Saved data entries
►
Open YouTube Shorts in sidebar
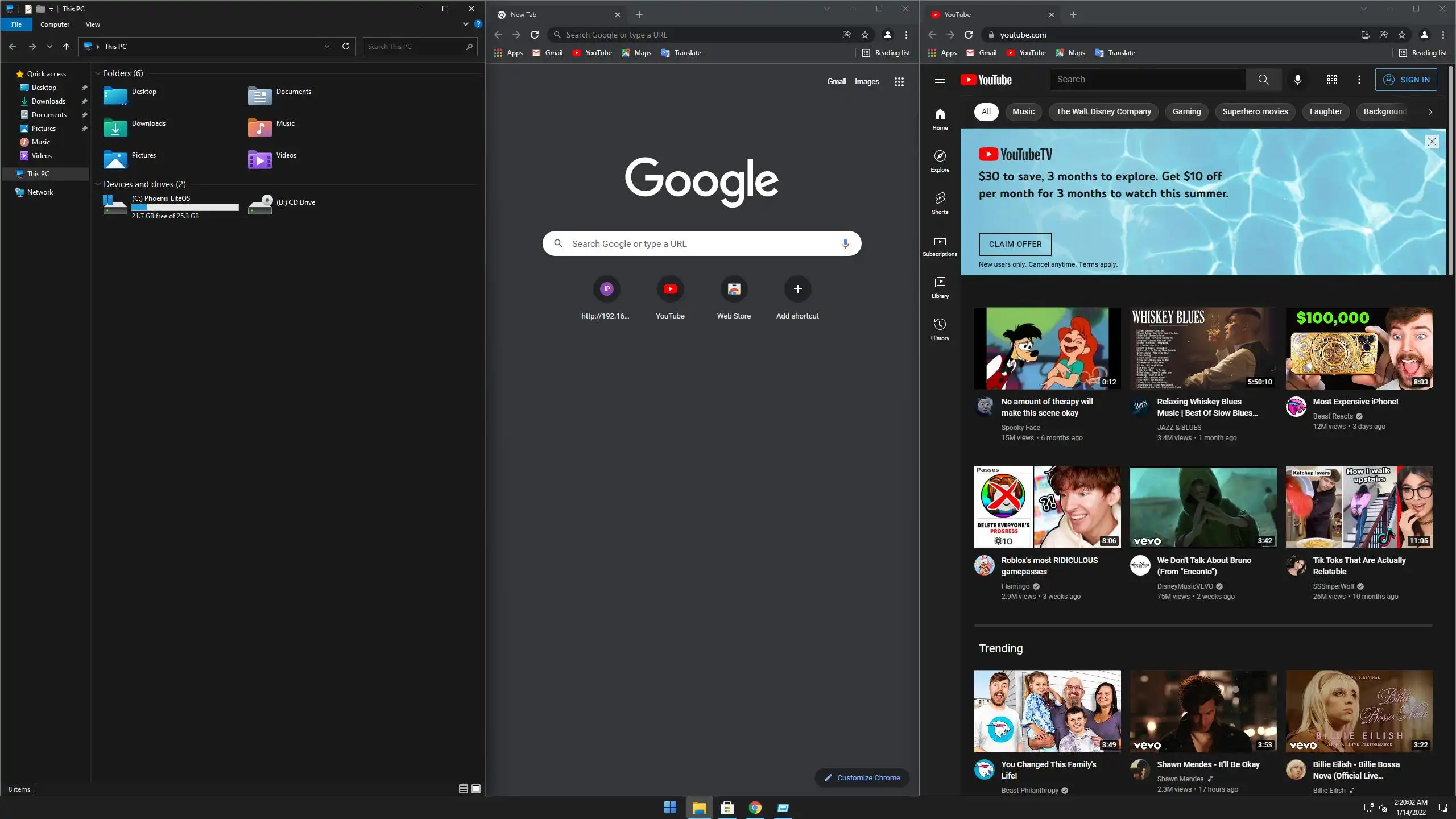The image size is (1456, 819). tap(940, 202)
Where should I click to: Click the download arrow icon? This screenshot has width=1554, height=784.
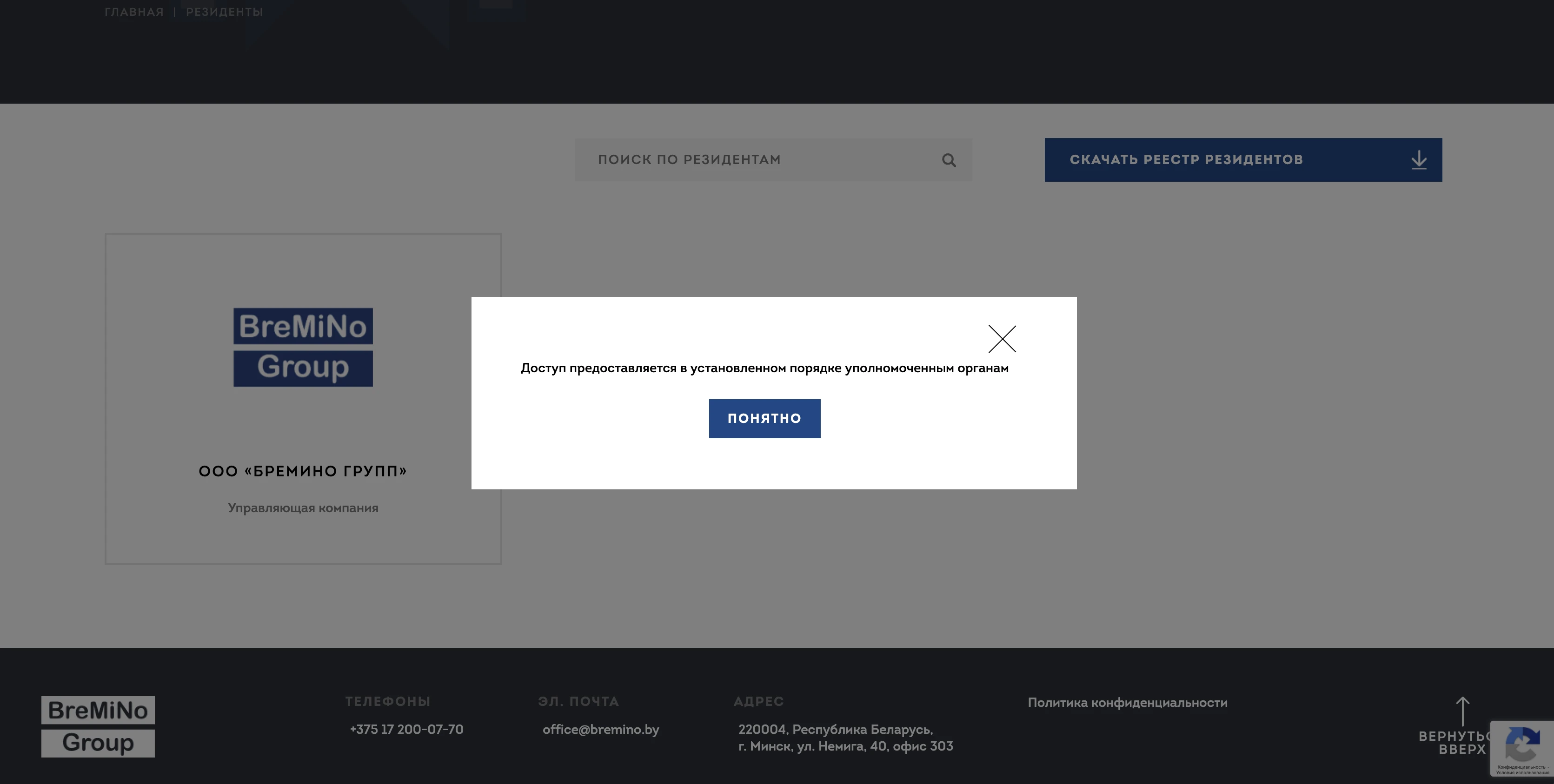tap(1419, 160)
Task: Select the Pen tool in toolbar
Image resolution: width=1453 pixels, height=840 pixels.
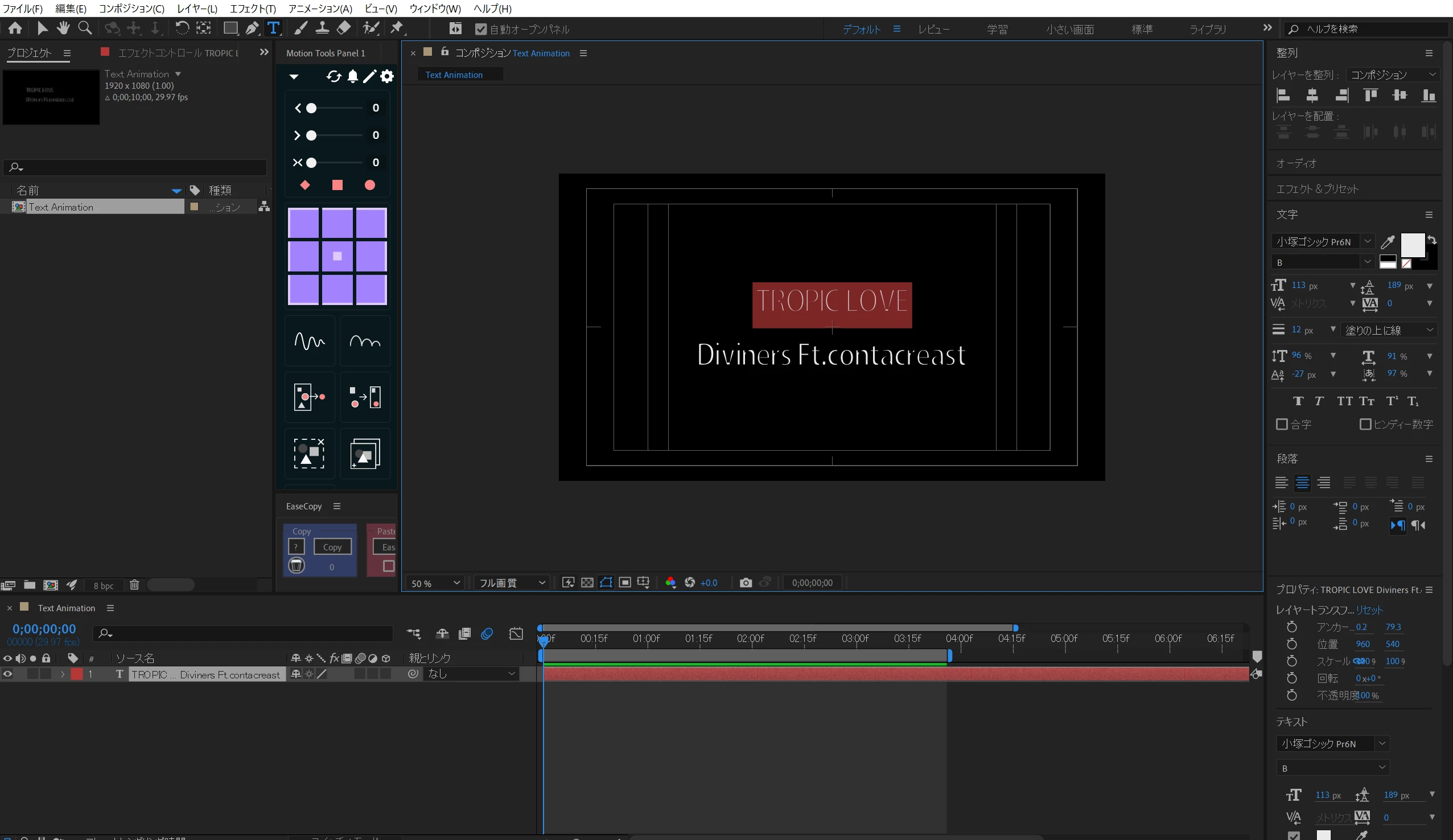Action: point(252,28)
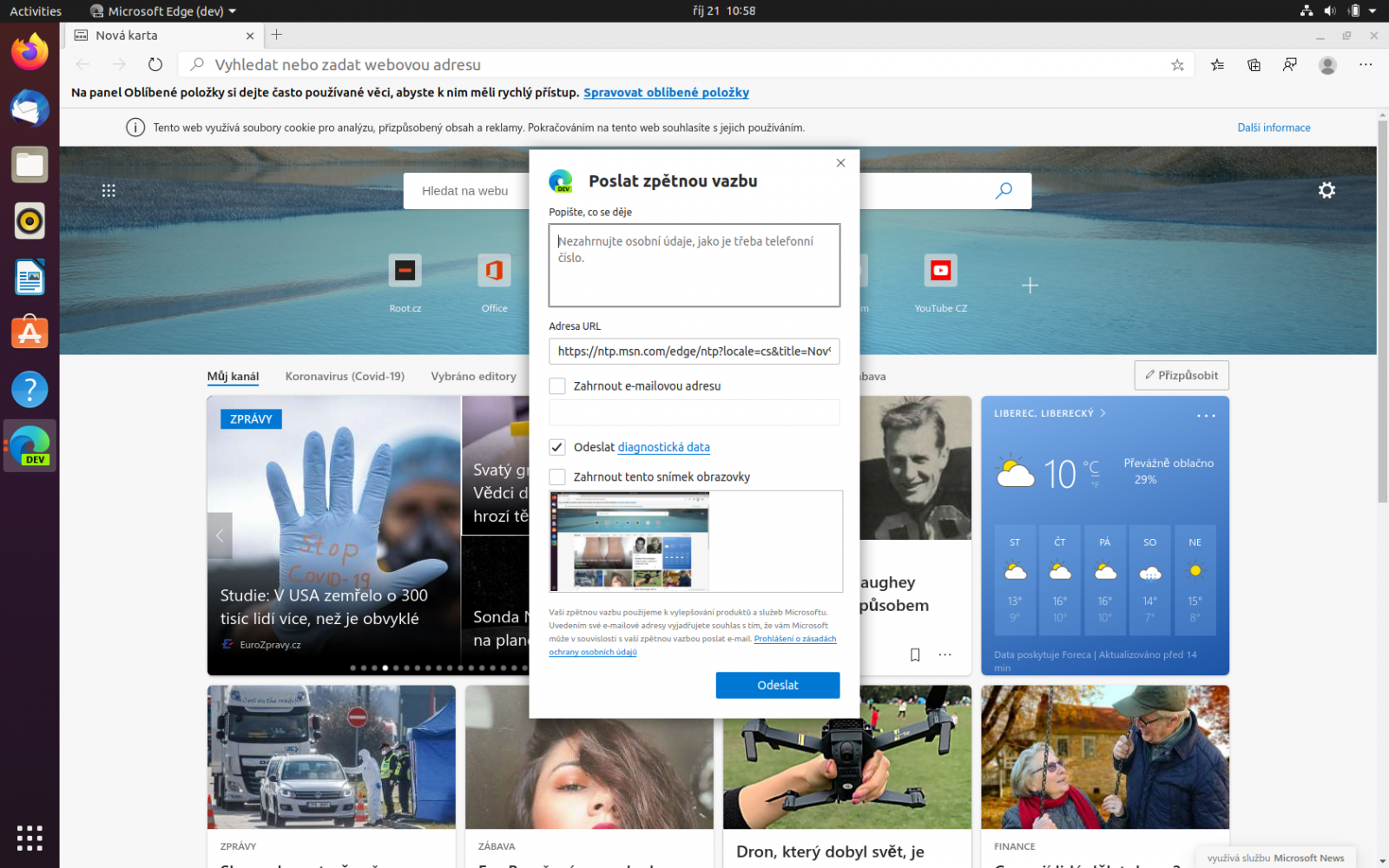
Task: Enable 'Zahrnout tento snímek obrazovky'
Action: [556, 477]
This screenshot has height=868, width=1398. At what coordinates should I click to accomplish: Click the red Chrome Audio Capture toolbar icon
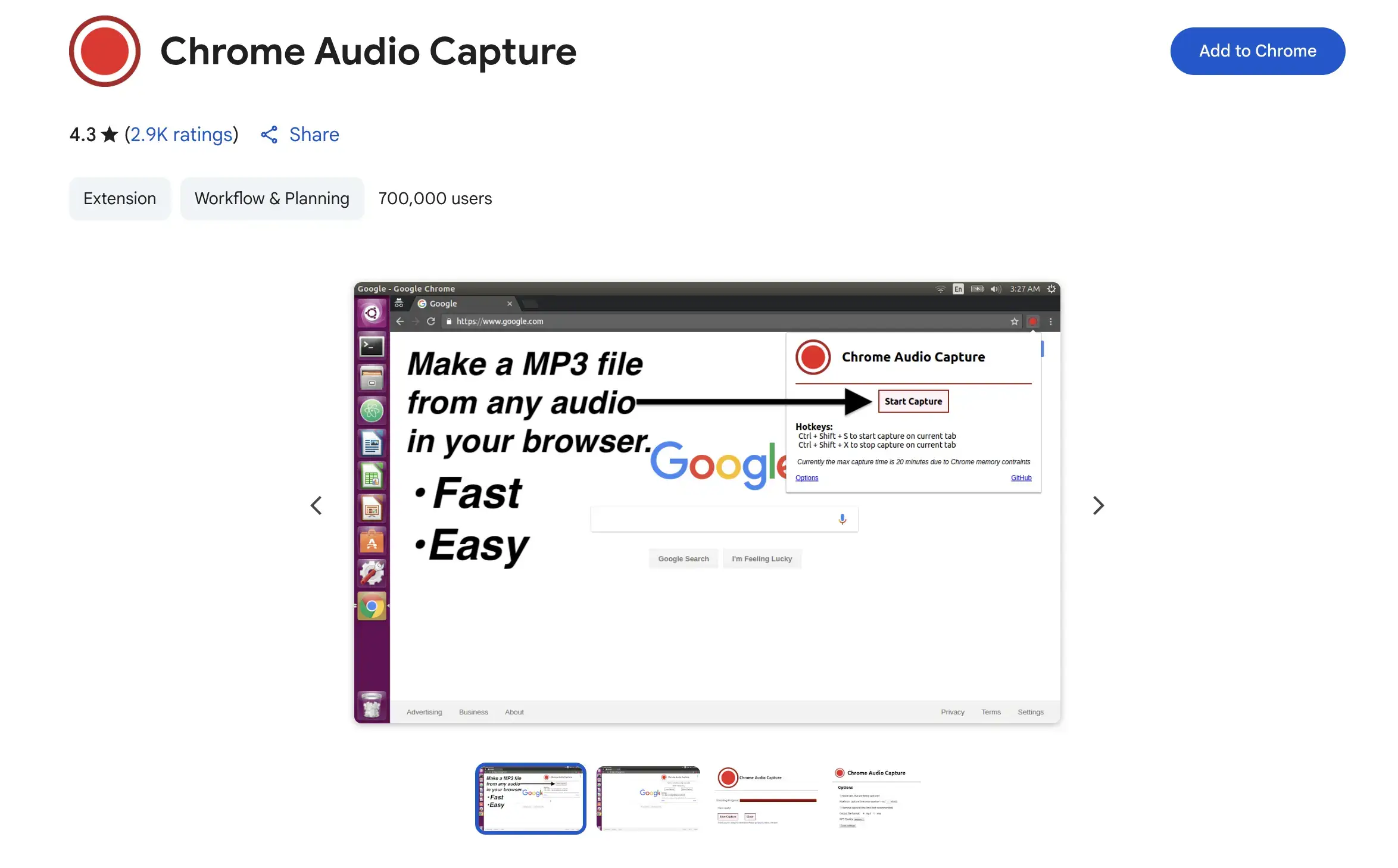(x=1033, y=321)
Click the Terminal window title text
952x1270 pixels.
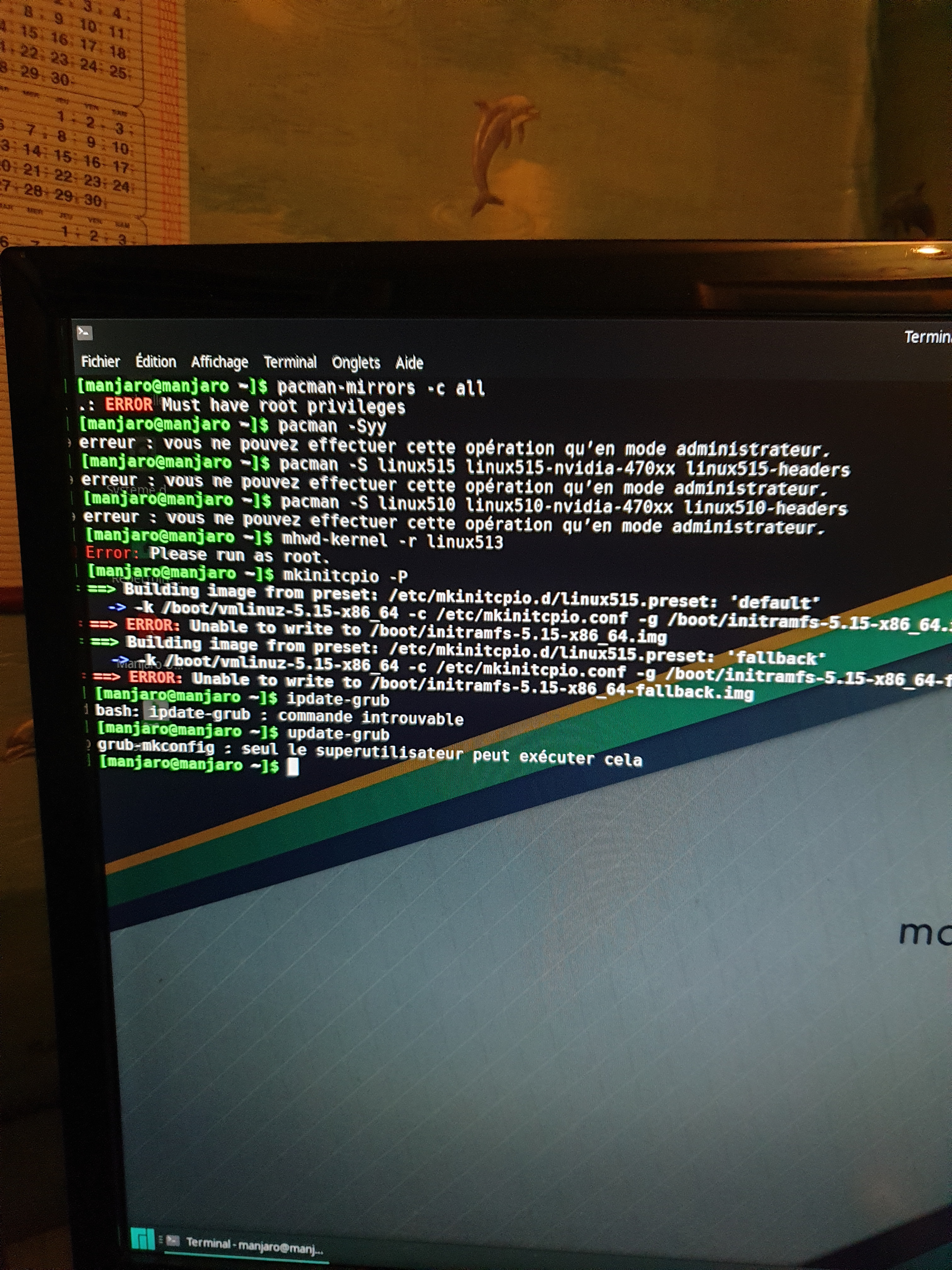(927, 337)
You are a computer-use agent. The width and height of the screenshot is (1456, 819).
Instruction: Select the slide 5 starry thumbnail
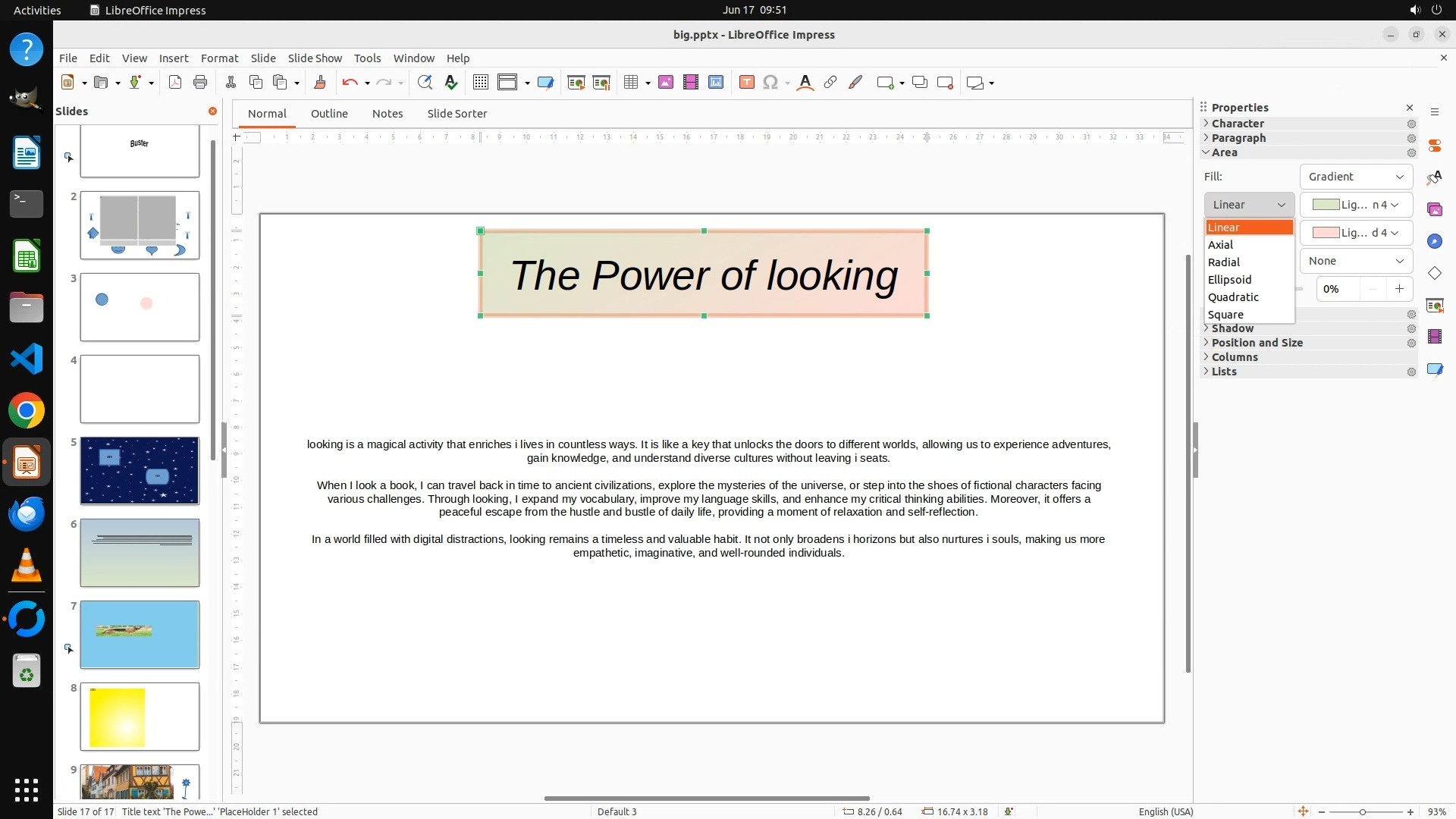(140, 471)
◄
→ **WHAT TO PRODUCE**
Your answer should be an exact copy of the entries above, with no images included.

→ **EXERCISE OUTPUT**
Open YouTube Shorts in sidebar
The image size is (1456, 819). tap(940, 202)
Where should I click to: Click the download arrow icon? This screenshot has width=1554, height=784.
tap(1419, 160)
Task: Select the Pen tool in toolbar
Image resolution: width=1453 pixels, height=840 pixels.
Action: point(252,28)
Task: Enable 'Zahrnout tento snímek obrazovky'
Action: [556, 477]
This screenshot has height=868, width=1398. At what coordinates should I click to accomplish: Click the red Chrome Audio Capture toolbar icon
(x=1033, y=321)
Click the Terminal window title text
952x1270 pixels.
(927, 337)
You are a computer-use agent. The width and height of the screenshot is (1456, 819).
Instruction: Select the slide 5 starry thumbnail
(140, 471)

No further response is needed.